Our experience is a big mine shaft, filled with valuable relational resources
In which I consider the second step in understanding relationships
Let me confuse you.
In an earlier post, I talked about making the turn.
In my last post, I talked about taking the dive.
In this post, I’m going to talk about making the flip.
They sound the same. They are different.
Here’s how: When you make the turn, you focus your attention on your innards. Your internal experience. Like when you meditate.
When you take the dive, you stay in there. Even when you want to escape, you stay in your body and look around. (Like when you meditate, but different because you’re not trying to let go so much as notice and gather data.)
When you make the flip, you look back out again. At other people. And make some guesses.
But I’m getting ahead of myself. Let us review:
I think of internal experience as a big mine shaft (hence the title of this post). A main shaft with veins of gold and glitter. The gold and glitter are feelings that can either stay stuck in the rock of the mine — and therefore remain, at best, inert and useless and, at worst, dangerous to us — or can be pulled out and up for scrutiny. And thereby become extremely useful to us. Because those feelings are meaningful. (More on that in about a minute.)
Extending off into the depths of our mines are rabbit holes of negative self-beliefs. Like “I’m stupid.” Like “I’m too much.” Like “I’m unlovable.” Like “I’ll never be good enough.”
These rabbit holes are important for at least three reasons:
1) When we go down them, we get lost in an alternate reality. We totally lose perspective on ourselves and grab onto (usually familiar) negative beliefs about ourselves with a kind of death grip.
2) This alternate reality gains strength and power every time we go into it because we actually look for — AND FIND — evidence of our negative self-beliefs everywhere. Both inside and outside our selves. Because our rabbit holes filter our perceptions and determine our interpretations of what we perceive.
3) Reinforcing our negative self-beliefs by looking for and finding evidence of them means we miss counter-evidence. That is, we miss messages that contradict our negative self-beliefs. These messages fly right over our heads. Don’t even register. Like they didn’t even exist. This happens to our intense detriment.

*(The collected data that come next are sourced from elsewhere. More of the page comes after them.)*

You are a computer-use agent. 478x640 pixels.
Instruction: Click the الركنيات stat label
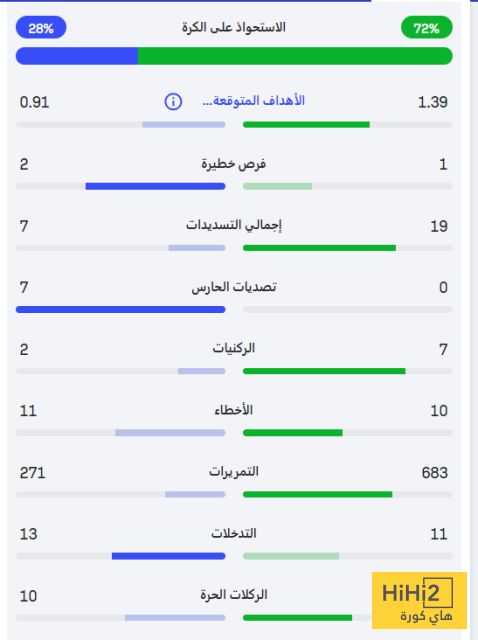[233, 348]
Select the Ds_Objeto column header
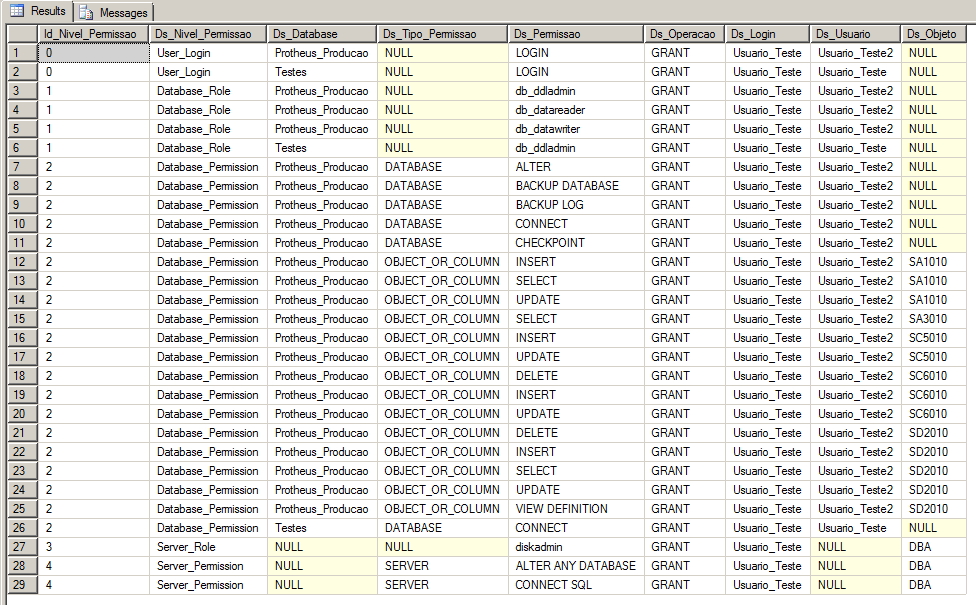This screenshot has width=976, height=605. pos(935,33)
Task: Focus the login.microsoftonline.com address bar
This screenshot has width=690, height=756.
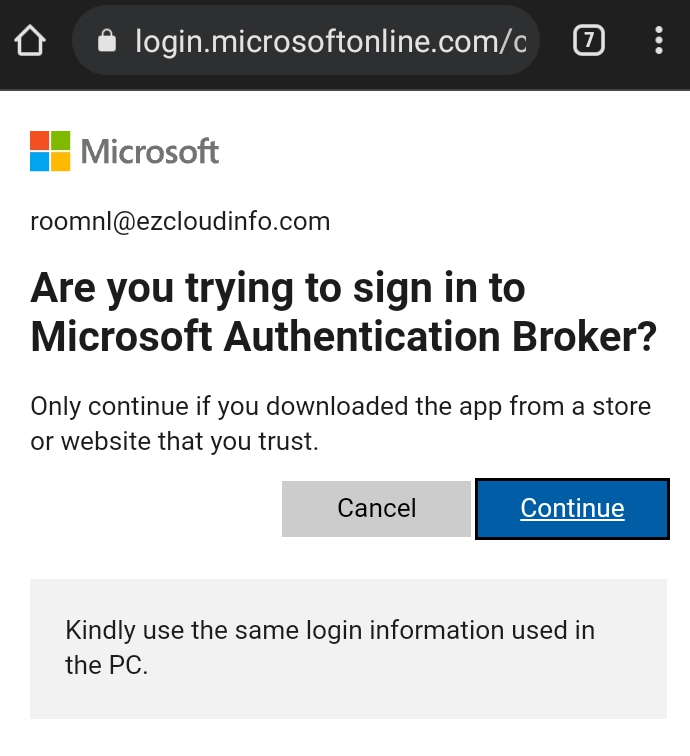Action: 330,41
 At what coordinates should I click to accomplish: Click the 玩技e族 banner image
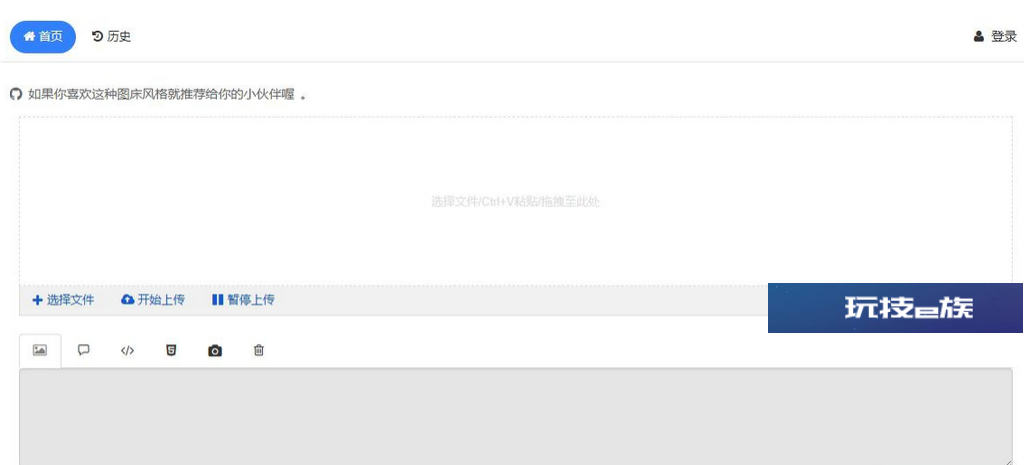click(x=895, y=308)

This is a quick description of daily life in the mine shaft of our experience: Generally we walk around, not paying much attention to the veins of emotions in the walls (which therefore remain inert and useless and, depending on what they are, potentially dangerous if and when they erupt), barely managing to skirt the rabbit holes of negative self-beliefs (which exert a powerful pull on us even unconsciously), keeping distracted and busy.
Then comes an unexpected, inescapable shock to the system. And we scurry into a rabbit hole. And pain and suffering begin.

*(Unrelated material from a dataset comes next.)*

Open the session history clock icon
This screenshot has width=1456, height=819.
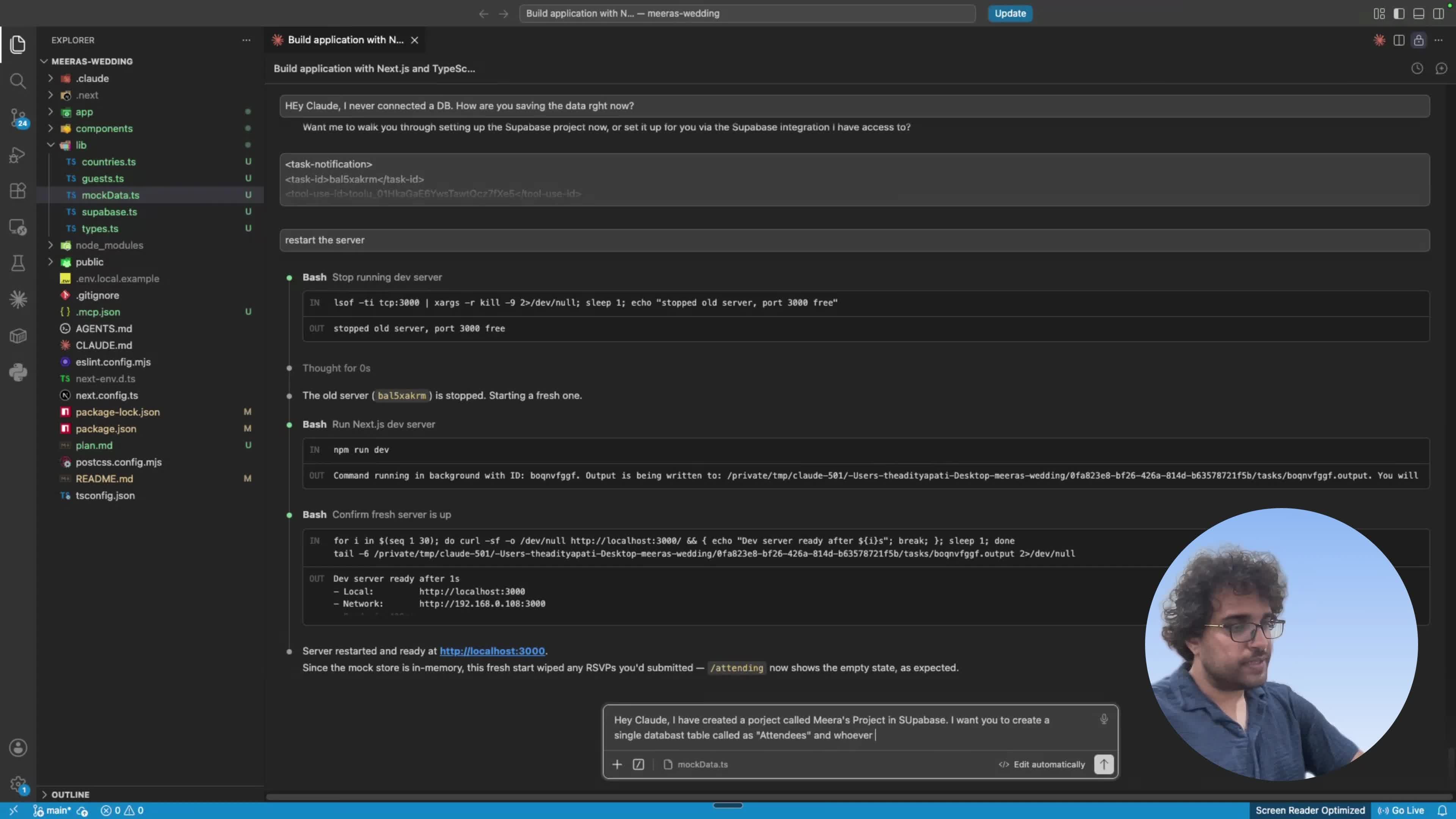pos(1417,68)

How do we back our cute little bunny butts out of our rabbit holes and vaporize the pain and suffering?
We make the turn, take a dive, and make the flip.
Let’s look at an example.
Let’s say one of my negative self-beliefs is that I’m incompetent. I always miss the memo, always mess things up. If anyone is going to make a mistake on my team at work, it’s me.

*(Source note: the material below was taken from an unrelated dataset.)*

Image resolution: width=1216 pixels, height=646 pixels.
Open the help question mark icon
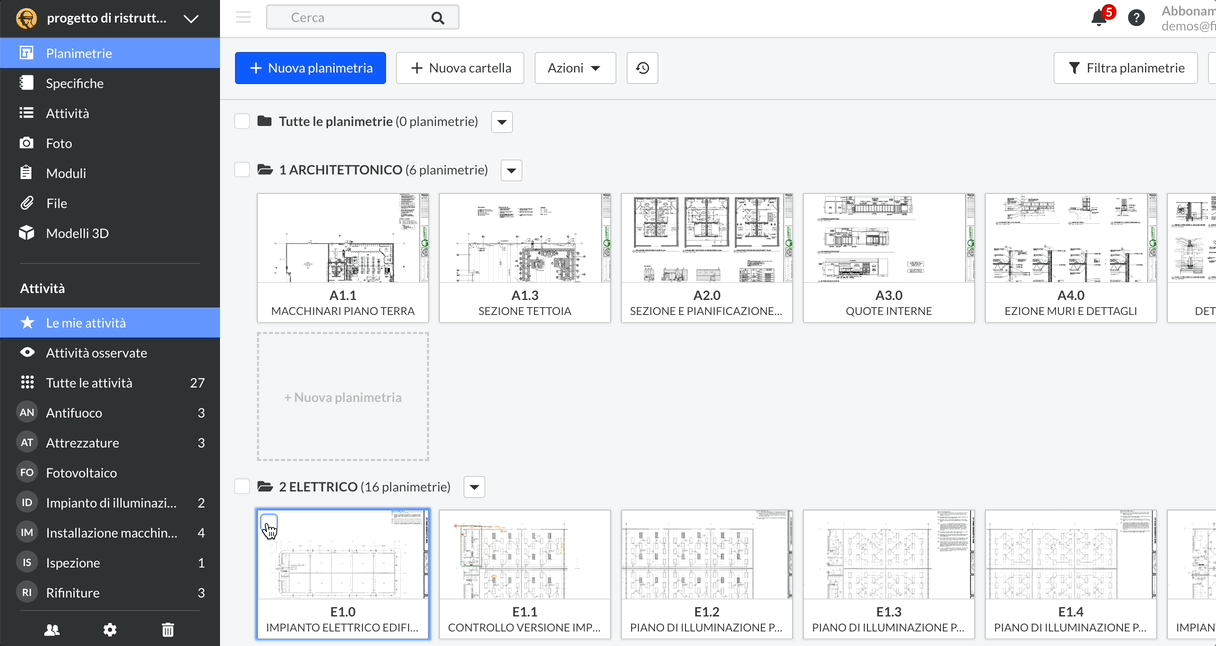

But one day I get feedback from my boss that she’s happy with something I did. (Here’s my shock to the system.) Even though this is a positive event, I start down my rabbit hole of negative self-belief, wondering what she wants from me. (Because I’m basically programmed to interpret even positive events through the filter of my negative self-beliefs.) But I’m surprised — and hopeful — enough to tell my co-worker friend about what my boss said. “Really?” says my friend. “OK well. I wouldn’t have said that. But good for you.”
I am slammed with shame and disappointment. Not just about the fact that my friend disagreed with my boss’s conclusion that I did something well. And that my friend wasn’t actually happy for me. But also about the fact that I believed my boss, that I felt a little pride about what she said, that I exposed my hopefulness to my friend when I clearly had no right to, no reason to. How dare I see myself as anything other than a screw-up?
I am now wedged into the far reaches of my rabbit hole of unforgivable incompetence. I cringe there, collapsed in shame and horror, fighting tears. I could strike out in self-defense, but that’s not my MO. (It is for some, of course.) Debilitating shame is my go-to response. Which means my negative self-belief does not budge. (It wouldn’t budge if I got defensive, either.) Rather, my negative self-belief controls my entire experience of that moment. And gets stronger.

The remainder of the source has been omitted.